Monocytes derived from CD34+ myeloid progenitor cells in the bone marrow circulate in the blood and then enter the peripheral tissues, where they mature to macrophages (9). Tissue macrophages can also be subdivided into at least three populations: M1, characterized by an inflammatory profile induced primarily during a Th1 response; M2, which have both anti-inflammatory and tissue repair functions (9), largely driven by IL-4 and/or IL-13; and finally, regulatory macrophages (Mreg) that are considered to be the primary source of innate IL-10 (12–14). Although there is increasing evidence indicating human monocytes can be polarized in vitro with LPS and gamma interferon (IFN-γ) into M1, with IL-4/IL-13 into M2, or with a combination of immune complexes and Toll-like receptor (TLR) ligands into Mreg (15, 16), little is known about the ontogeny of these subsets.
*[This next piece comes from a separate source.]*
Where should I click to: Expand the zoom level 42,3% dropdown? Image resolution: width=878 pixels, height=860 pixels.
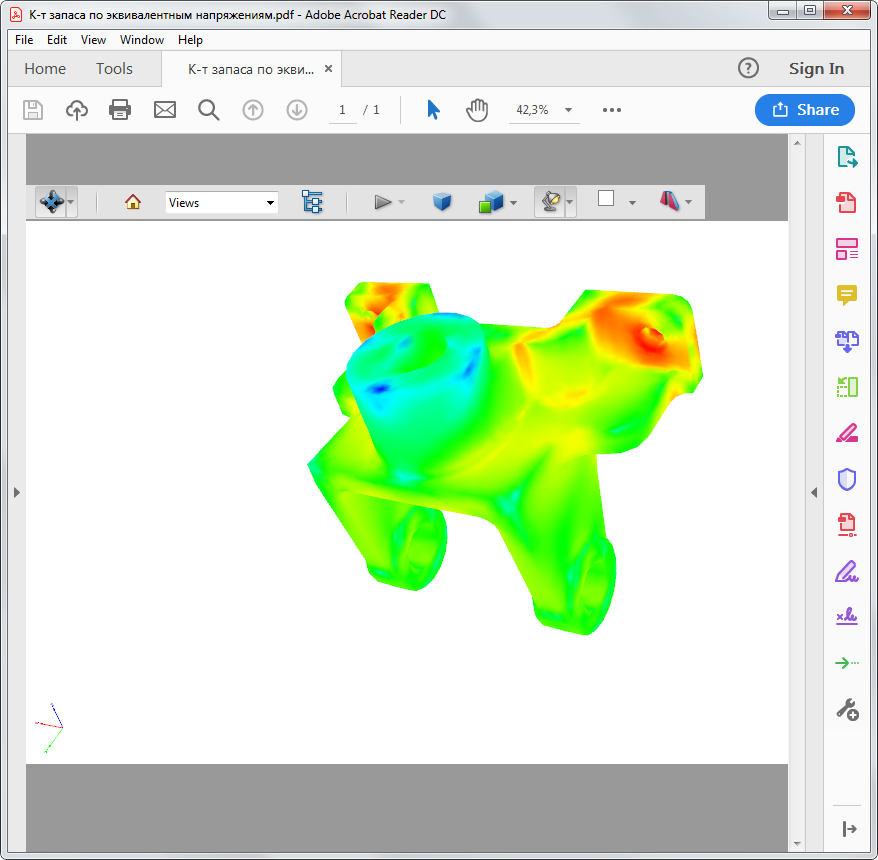[x=568, y=110]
While several studies have investigated the role of monocyte subsets in bacterial, viral, and parasitic infections (17, 18; reviewed in reference 1), their roles in infection with extracellular parasites (such as filariae) have not been fully elucidated. In fact, monocyte dysfunction in filarial infection is one of several mechanisms proposed to explain parasite antigen-specific T cell hyporesponsiveness seen with patent lymphatic filariasis (19). It has previously been demonstrated that monocytes from filaria-infected individuals are studded with internalized filarial antigens, have diminished expression of genes involved in antigen presentation and processing, and produce fewer proinflammatory cytokines in response to surface receptor cross-linking (19, 20).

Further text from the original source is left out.